I woke up yesterday morning to a lukewarm house. It is mid-July in Georgia and my air conditioner has been running non stop until now. Well, it is time for a new air conditioning unit and it can not be installed until tomorrow morning.
Oh, I can tough it out, but I can not bear to see my dogs suffer. I realize that a dog pants to cool itself, but the poor dears look so miserable and it is non stop panting! It is making me a little crazy.
To help us sleep last night, I placed a big shop-style blizzard fan in my bedroom. I already have a ceiling fan, but that is not enough in this humidity. Well, as hot as it is my dog Scarlett slept right up against me with her thick chow-like fur. Is that the ultimate in devotion?
It made me think about my poor doggies overheating (which is hardly going to happen with a blizzard fan blowing on them). I am a little extreme in my thought process.

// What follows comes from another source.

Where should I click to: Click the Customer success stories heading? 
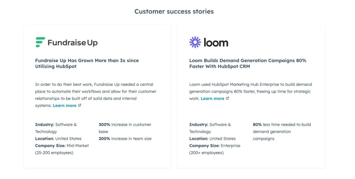click(174, 11)
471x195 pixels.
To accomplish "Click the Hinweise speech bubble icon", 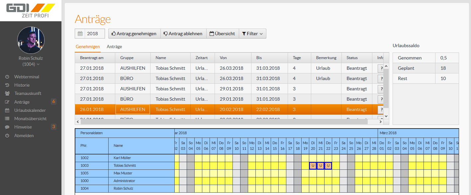I will coord(7,127).
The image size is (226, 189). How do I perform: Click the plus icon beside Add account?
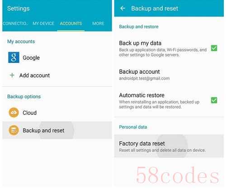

Tip about heatstroke in dogs:
Dogs do not sweat through their skin like humans – they release heat primarily by panting, and they sweat through the foot pads and nose. If a dog cannot effectively expel heat, the internal body temperature begins to rise. Once the dog’s temperature reaches 106 degrees, damage to the body’s cellular system and organs may become irreversible. Unfortunately, too many dogs succumb to heat stroke when it could have been avoided.
by Jenna Stregowski, RVT, About.com Guide
Just a few days without air conditioner and I realized how lucky I and my furkids are. We think air conditioning is a necessity. No, it is a luxury and we are lucky to have it. There are people living without it.
I shudder to think of those dogs that are left out in the hot summer temperatures.
I am so grateful that my dogs and I are blessed enough to have a cool house on a hot summer day.